The main factors that protect the body from pathogenic microorganisms are antibodies, of which in most animals there is approximately 1% of the blood mass, or 1020 protein molecules. During infection, the number of antibodies increases sharply. Their producers are plasma cells, the precursors of which are lymphocytes (leukocytes containing a round nucleus). Plasma cells are divided into 2 groups: thymus-dependent - T-lymphocytes (produced by the thymus) and burso-dependent - B-lymphocytes (produced by the bone marrow). In the remaining lymphatic organs and in the blood plasma there are both cells, where they cooperate and “work” together. In turn, T-lymphocytes are divided into T-helpers (helpers), T-suppressors (depressants) and T-killers (“killers”).

The body's immune response looks schematically as follows. The macrophage supplies the foreign protein (antigen) to the T-helper, which activates the B-lymphocyte, from which the plasma cell and the antibody itself are formed. The process is regulated (restrained) by the T-suppressor. T-killers “independently” fight against antigens, since they have receptors for them. Therefore, when antigens enter the body, killer T-cells themselves begin to multiply intensively. Of course, the immune response in the body is much more complex than the described scheme. A whole series of immune mediators are involved in the process, and many other body systems are also affected. Nevertheless, this scheme allows for more targeted study and differentiation of drugs that affect the body's immune response.

During various pathological processes in the body, the production of T- and B-lymphocytes may decrease, a more pronounced reaction of inhibition of leukocyte migration (TLM) may develop, the absorption capacity of neutrophils may decrease (by phagocytic number and phagocytic index), the production of T-helpers, T-killers and mediators of the immune response. An imbalance occurs in the immune system.
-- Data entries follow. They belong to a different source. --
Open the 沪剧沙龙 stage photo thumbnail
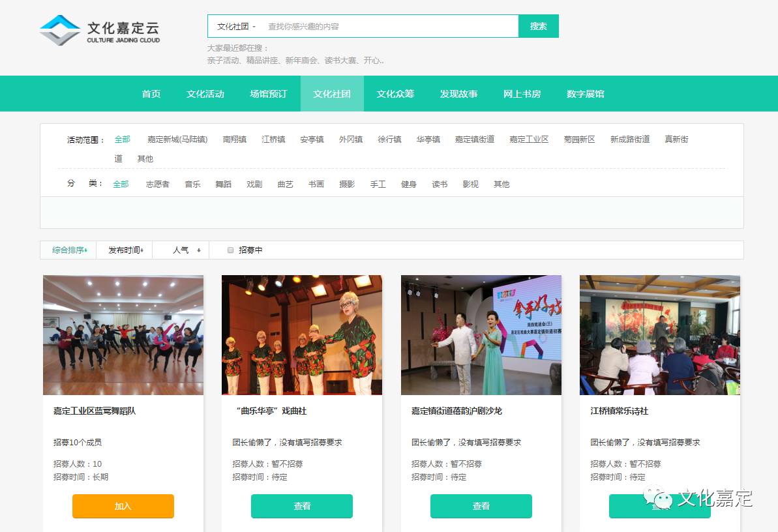This screenshot has width=778, height=532. (481, 334)
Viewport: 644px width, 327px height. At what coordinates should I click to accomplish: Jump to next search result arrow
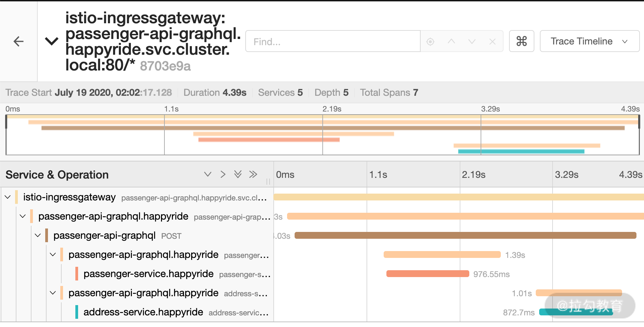coord(472,41)
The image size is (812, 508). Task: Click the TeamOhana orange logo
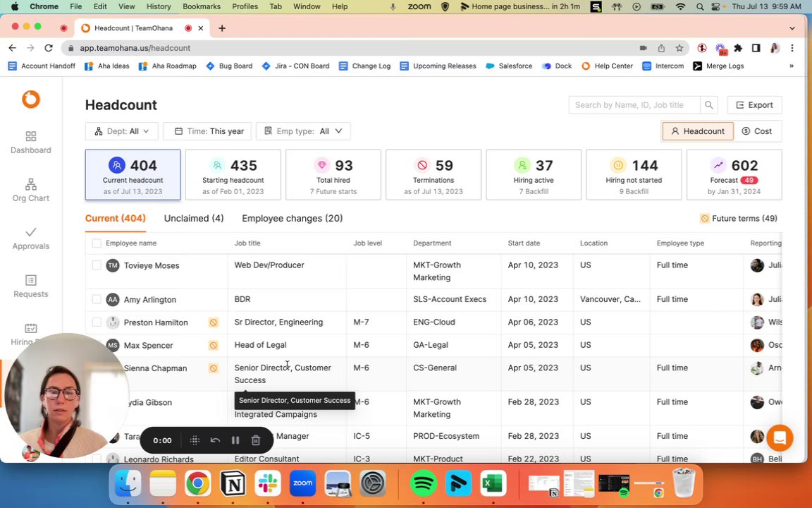31,99
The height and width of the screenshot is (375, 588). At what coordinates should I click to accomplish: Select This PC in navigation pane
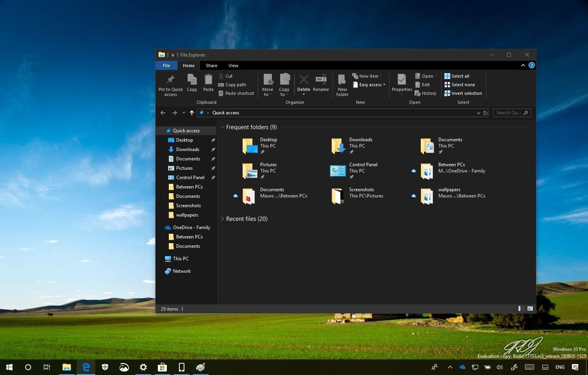click(x=181, y=259)
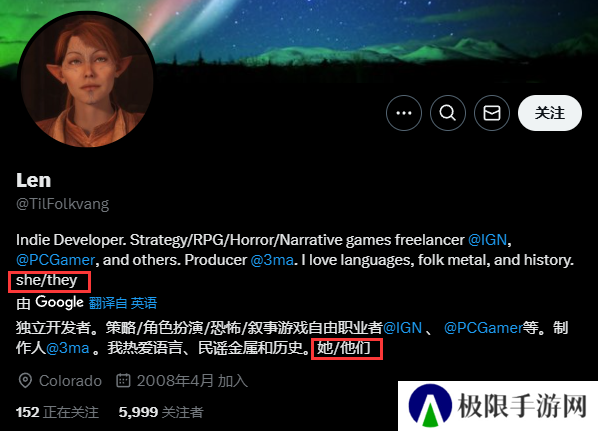
Task: Click the 关注 follow button
Action: coord(550,113)
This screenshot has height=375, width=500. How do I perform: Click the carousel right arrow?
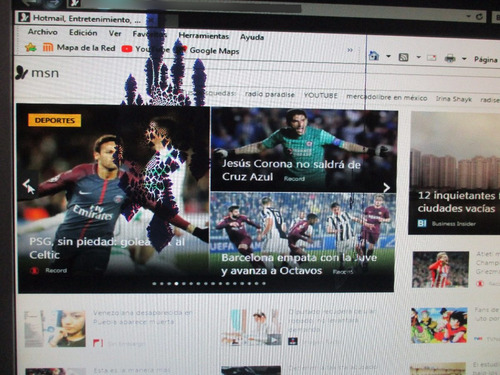386,188
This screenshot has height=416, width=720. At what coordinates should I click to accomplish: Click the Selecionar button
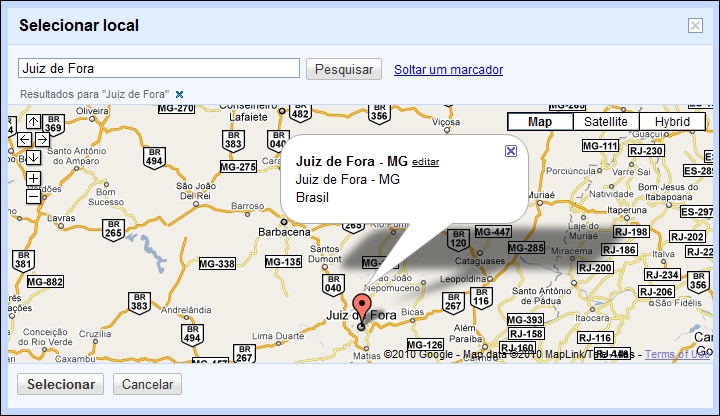point(61,385)
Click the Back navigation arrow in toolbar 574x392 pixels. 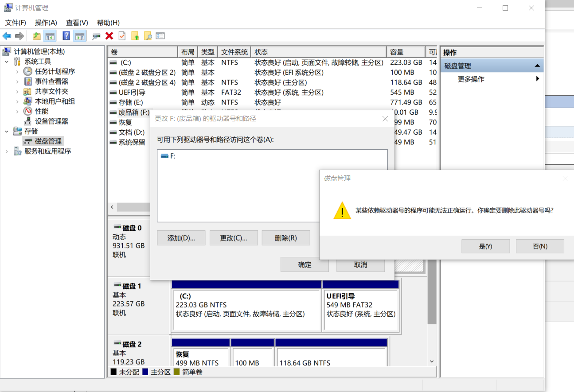click(7, 36)
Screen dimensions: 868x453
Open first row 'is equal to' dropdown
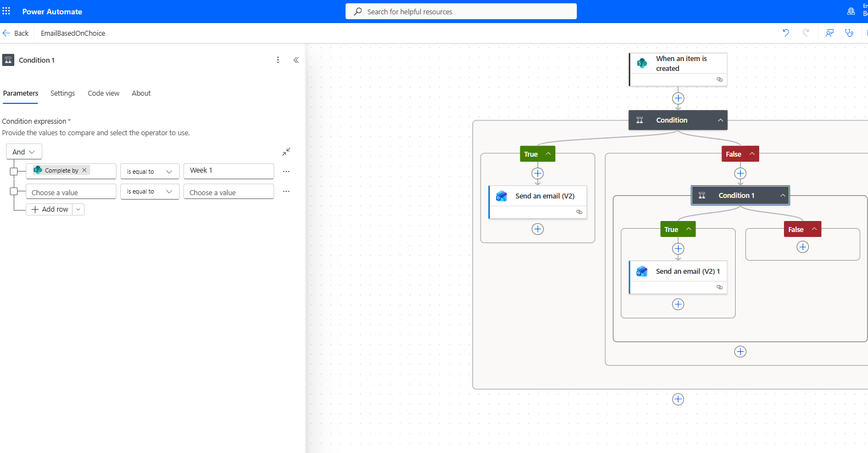[x=149, y=172]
This imbalance is largely facilitated by feeding disturbances (protein deficiency) of animals and the effects of various xenobiotics on the body (increasing chemicalization of the national economy). That is why recently we are increasingly faced with a new pathology in animals - immunodeficiency. In such a situation, it is simply necessary to use immunostimulants that correct immunological processes in the body. These drugs:

correct the immune status of the body, increase resistance to adverse factors, enhance the immune response during vaccination;

promote better wound healing by stimulating regeneration processes;

have growth-stimulating properties;

have an adaptogenic effect and correct (weaken) the effects of stress factors on the body.

Today, immunostimulants can be divided into 4 groups:

1) synthetic drugs: levamisole, etimizole, isamben, methyluracil, camisole, dimephosphone, etc.;

2) preparations of a bacterial nature: pyrogenal, prodigiosan;

3) products from animal organs and tissues: thymus preparations, agaric tissue preparation, sodium nucleinate, etc.;

4) herbal remedies: eleutherococcus, ginseng, lemongrass, etc.
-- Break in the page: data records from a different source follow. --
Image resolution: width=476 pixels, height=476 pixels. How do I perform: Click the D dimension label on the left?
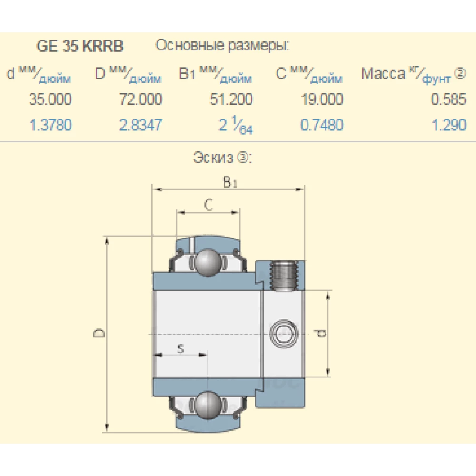click(x=99, y=332)
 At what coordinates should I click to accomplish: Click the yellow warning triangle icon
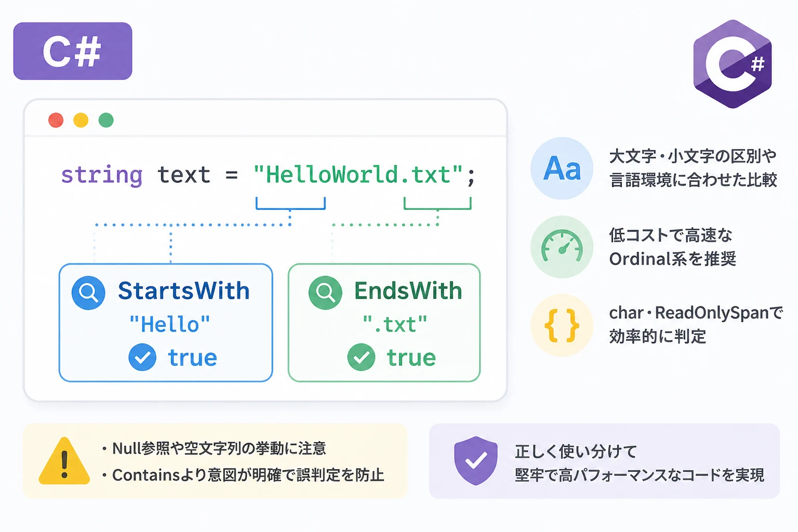pyautogui.click(x=64, y=461)
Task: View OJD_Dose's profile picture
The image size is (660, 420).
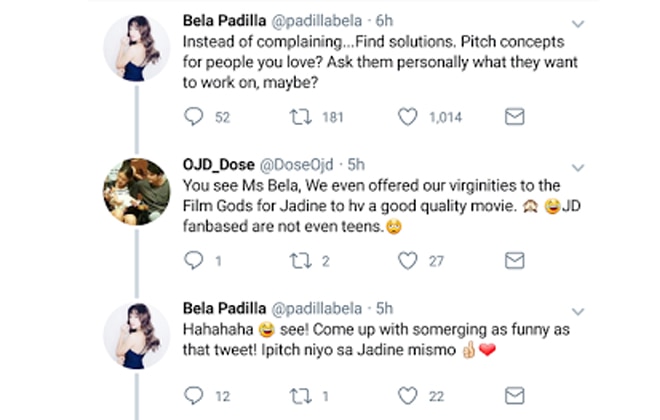Action: pyautogui.click(x=137, y=192)
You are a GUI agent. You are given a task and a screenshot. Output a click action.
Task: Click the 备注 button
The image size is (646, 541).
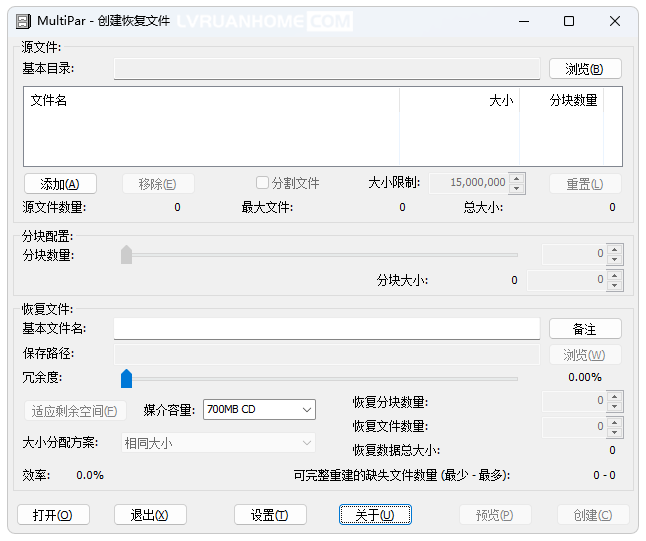point(585,329)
Levamisole. Phenylamidazothiazole derivative. White powder, soluble in water. Selectively stimulates the regulatory function of T-lymphocytes, enhances phagocytosis, corrects (weakens or strengthens) cellular immunity. Increases the overall resistance of the body. Prescribed intramuscularly for various immunodeficiency conditions.
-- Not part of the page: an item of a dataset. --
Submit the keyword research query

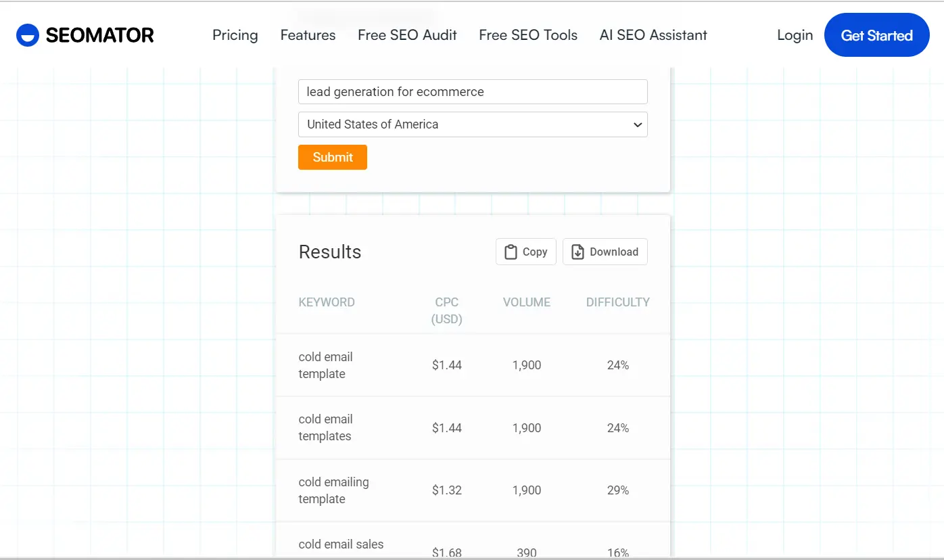332,157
Izamben. Derivative of pyridinecarboxylic acid amides. Powder, soluble in water. It has anti-inflammatory and immunostimulating effects - it enhances the phagocytic activity of leukocytes, lysozyme and other factors of nonspecific resistance. Effective for dyspepsia in calves (orally) and increasing the defenses of chickens (aerosols).

Methyluracil. Pyrimidine derivative. White powder, slightly soluble in water. It has anabolic activity, accelerates the processes of cellular regeneration, wound healing, stimulates cellular and humoral protection factors, and has an anti-inflammatory effect. It is a stimulator of erythro- and especially leukopoiesis and exhibits an antioxidant effect.

Camizol. Phenylimidazothiazole derivative. White amorphous powder, soluble in water.

Increases the functional activity of cellular and humoral immunity: has a direct effect on the proliferation, differentiation and specialization of T-system cells, enhances the interferon-synthesizing activity of leukocytes, increases the activity of T-killers, macrophages and indirectly activates the functions of B-lymphocytes.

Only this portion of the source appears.